▸ **Task goal**:
Switch every "GUI agent" in the material below to "screen agent", and leave the rest of the lines as they are.

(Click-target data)
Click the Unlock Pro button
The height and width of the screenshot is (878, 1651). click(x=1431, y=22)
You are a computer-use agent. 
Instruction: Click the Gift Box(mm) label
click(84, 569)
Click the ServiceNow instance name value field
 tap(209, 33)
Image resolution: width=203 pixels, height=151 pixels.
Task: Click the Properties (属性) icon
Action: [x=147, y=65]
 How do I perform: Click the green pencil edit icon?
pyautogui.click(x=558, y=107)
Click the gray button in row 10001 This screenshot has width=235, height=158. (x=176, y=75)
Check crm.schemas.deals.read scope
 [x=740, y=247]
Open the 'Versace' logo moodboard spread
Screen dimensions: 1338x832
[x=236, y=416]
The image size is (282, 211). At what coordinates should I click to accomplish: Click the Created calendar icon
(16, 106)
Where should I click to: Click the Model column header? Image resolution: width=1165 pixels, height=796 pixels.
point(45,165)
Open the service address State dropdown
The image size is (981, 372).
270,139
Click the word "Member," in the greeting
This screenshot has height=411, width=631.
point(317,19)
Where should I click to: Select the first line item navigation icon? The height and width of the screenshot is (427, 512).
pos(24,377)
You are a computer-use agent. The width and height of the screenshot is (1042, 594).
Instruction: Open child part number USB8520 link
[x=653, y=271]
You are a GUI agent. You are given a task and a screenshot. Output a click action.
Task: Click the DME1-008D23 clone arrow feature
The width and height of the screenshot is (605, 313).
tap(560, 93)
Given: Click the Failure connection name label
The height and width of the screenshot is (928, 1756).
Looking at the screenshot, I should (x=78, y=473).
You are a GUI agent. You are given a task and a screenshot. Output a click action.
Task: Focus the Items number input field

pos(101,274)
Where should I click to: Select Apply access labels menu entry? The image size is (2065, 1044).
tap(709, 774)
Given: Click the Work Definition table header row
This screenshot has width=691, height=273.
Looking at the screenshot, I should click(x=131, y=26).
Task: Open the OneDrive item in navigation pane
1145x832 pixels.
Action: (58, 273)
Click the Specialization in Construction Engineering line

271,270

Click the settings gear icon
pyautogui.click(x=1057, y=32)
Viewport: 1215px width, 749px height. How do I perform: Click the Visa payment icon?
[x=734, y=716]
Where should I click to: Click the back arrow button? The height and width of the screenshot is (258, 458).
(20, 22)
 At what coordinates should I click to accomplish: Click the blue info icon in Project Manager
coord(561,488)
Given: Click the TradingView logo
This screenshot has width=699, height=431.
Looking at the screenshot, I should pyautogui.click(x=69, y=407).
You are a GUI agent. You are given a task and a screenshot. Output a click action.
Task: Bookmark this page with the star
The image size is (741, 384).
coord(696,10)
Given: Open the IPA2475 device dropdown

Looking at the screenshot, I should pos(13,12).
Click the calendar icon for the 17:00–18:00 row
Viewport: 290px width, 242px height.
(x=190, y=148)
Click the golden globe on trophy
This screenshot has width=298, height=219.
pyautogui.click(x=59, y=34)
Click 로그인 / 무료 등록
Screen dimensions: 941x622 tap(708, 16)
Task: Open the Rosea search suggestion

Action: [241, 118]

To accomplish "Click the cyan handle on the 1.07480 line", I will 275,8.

▸ **Written response**:
Click the Unlock Pro button
The height and width of the screenshot is (878, 1651). click(x=1431, y=22)
You are a computer-use agent. 
Instruction: Click the Gift Box(mm) label
click(84, 569)
Click the ServiceNow instance name value field
 tap(209, 33)
Image resolution: width=203 pixels, height=151 pixels.
Task: Click the Properties (属性) icon
Action: [x=147, y=65]
 How do I perform: Click the green pencil edit icon?
pyautogui.click(x=558, y=107)
Click the gray button in row 10001 This screenshot has width=235, height=158. (x=176, y=75)
Check crm.schemas.deals.read scope
 [x=740, y=247]
Open the 'Versace' logo moodboard spread
Screen dimensions: 1338x832
[x=236, y=416]
The image size is (282, 211). At what coordinates should I click to accomplish: Click the Created calendar icon
(16, 106)
Where should I click to: Click the Model column header? Image resolution: width=1165 pixels, height=796 pixels.
point(45,165)
Open the service address State dropdown
The image size is (981, 372).
270,139
Click the word "Member," in the greeting
This screenshot has height=411, width=631.
point(317,19)
Where should I click to: Select the first line item navigation icon? The height and width of the screenshot is (427, 512).
pos(24,377)
You are a computer-use agent. The width and height of the screenshot is (1042, 594).
Instruction: Open child part number USB8520 link
[x=653, y=271]
You are a screen agent. You are given a task and a screenshot. Output a click action.
Task: Click the DME1-008D23 clone arrow feature
The width and height of the screenshot is (605, 313).
tap(560, 93)
Given: Click the Failure connection name label
The height and width of the screenshot is (928, 1756).
Looking at the screenshot, I should (x=78, y=473).
You are a screen agent. You are given a task and a screenshot. Output a click action.
Task: Focus the Items number input field

pos(101,274)
Where should I click to: Select Apply access labels menu entry? The image size is (2065, 1044).
tap(709, 774)
Given: Click the Work Definition table header row
This screenshot has width=691, height=273.
Looking at the screenshot, I should click(x=131, y=26).
Task: Open the OneDrive item in navigation pane
1145x832 pixels.
Action: (58, 273)
Click the Specialization in Construction Engineering line

271,270

Click the settings gear icon
pyautogui.click(x=1057, y=32)
Viewport: 1215px width, 749px height. How do I perform: Click the Visa payment icon?
[x=734, y=716]
Where should I click to: Click the back arrow button? The height and width of the screenshot is (258, 458).
(20, 22)
 At what coordinates should I click to accomplish: Click the blue info icon in Project Manager
coord(561,488)
Given: Click the TradingView logo
This screenshot has width=699, height=431.
Looking at the screenshot, I should pyautogui.click(x=69, y=407).
You are a screen agent. You are given a task and a screenshot. Output a click action.
Task: Bookmark this page with the star
The image size is (741, 384).
coord(696,10)
Given: Open the IPA2475 device dropdown

Looking at the screenshot, I should pos(13,12).
Click the calendar icon for the 17:00–18:00 row
Viewport: 290px width, 242px height.
(x=190, y=148)
Click the golden globe on trophy
This screenshot has width=298, height=219.
pyautogui.click(x=59, y=34)
Click 로그인 / 무료 등록
Screen dimensions: 941x622 tap(708, 16)
Task: Open the Rosea search suggestion

Action: [241, 118]

To accomplish "Click the cyan handle on the 1.07480 line", I will 275,8.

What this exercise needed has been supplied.